A new synthetic approach for preparation of Efavirenz
- Authors: Chada, Sravanthi
- Date: 2017
- Subjects: Antiretroviral agents , Asymmetric synthesis , Enzyme inhibitors , HIV (Viruses) -- Enzymes
- Language: English
- Type: Thesis , Doctoral , PhD
- Identifier: http://hdl.handle.net/10948/15512 , vital:28265
- Description: Efavirenz, a drug that is still inaccessible to millions of people worldwide, is potent non nucleoside reverse transcriptase inhibitor (NNRTI), is one of the preferred agents used in combination therapy for first-line treatment of the human immunodeficiency virus (HIV). NNRTIs attach to and block an HIV enzyme called reverse transcriptase, by blocking reverse transcriptase; NNRTIs prevent HIV from multiplying and can reduce the amount of HIV in the body.
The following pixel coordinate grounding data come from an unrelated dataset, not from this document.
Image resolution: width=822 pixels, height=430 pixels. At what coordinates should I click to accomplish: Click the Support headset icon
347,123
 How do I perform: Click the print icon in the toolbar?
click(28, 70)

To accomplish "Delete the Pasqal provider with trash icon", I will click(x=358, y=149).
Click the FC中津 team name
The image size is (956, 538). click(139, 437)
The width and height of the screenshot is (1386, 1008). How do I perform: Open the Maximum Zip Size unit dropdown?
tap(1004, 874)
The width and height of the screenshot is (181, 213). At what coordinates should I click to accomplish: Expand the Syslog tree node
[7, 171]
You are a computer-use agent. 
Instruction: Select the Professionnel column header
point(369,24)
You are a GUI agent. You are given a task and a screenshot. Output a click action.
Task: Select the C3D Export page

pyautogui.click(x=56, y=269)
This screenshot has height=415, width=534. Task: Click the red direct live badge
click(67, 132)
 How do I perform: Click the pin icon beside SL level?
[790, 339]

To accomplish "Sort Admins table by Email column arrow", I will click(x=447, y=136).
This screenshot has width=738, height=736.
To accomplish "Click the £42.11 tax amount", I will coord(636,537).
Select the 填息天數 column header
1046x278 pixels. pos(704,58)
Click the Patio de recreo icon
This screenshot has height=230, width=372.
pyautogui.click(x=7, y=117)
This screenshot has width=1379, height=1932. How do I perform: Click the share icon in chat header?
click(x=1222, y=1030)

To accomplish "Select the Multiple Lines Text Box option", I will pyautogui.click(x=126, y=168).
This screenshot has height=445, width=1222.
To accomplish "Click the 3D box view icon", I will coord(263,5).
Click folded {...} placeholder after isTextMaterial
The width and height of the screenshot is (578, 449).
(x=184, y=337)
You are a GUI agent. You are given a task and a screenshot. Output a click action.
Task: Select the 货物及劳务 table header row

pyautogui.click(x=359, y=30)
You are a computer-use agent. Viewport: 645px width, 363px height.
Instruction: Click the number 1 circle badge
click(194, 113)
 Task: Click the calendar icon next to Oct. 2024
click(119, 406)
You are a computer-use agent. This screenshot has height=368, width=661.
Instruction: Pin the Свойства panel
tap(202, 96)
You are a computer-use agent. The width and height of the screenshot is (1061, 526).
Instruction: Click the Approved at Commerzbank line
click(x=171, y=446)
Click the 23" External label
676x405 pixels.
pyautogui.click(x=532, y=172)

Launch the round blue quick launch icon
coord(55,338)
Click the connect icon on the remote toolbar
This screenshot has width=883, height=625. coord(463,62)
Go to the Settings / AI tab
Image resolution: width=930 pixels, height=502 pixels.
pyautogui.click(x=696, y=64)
Efavirenz can't cure HIV/AIDS, but taken in combination with other HIV medicines (called an HIV regimen) every day helps people with HIV live longer healthier lives. Efavirenz also reduces the risk of HIV transmission and can be used by children who are suffering from HIV/AIDS. All the above therapeutic uses of efavirenz prompted us to identify the novel and hopefully cost efficient synthetic methodology for the preparation of efavirenz. In this thesis a new synthetic method for asymmetric synthesis of efavirenz is described. This route started from commercially available starting materials and it is first established in traditional batch chemistry and further the parameters transferred to a semi continuous flow protocol for optimization.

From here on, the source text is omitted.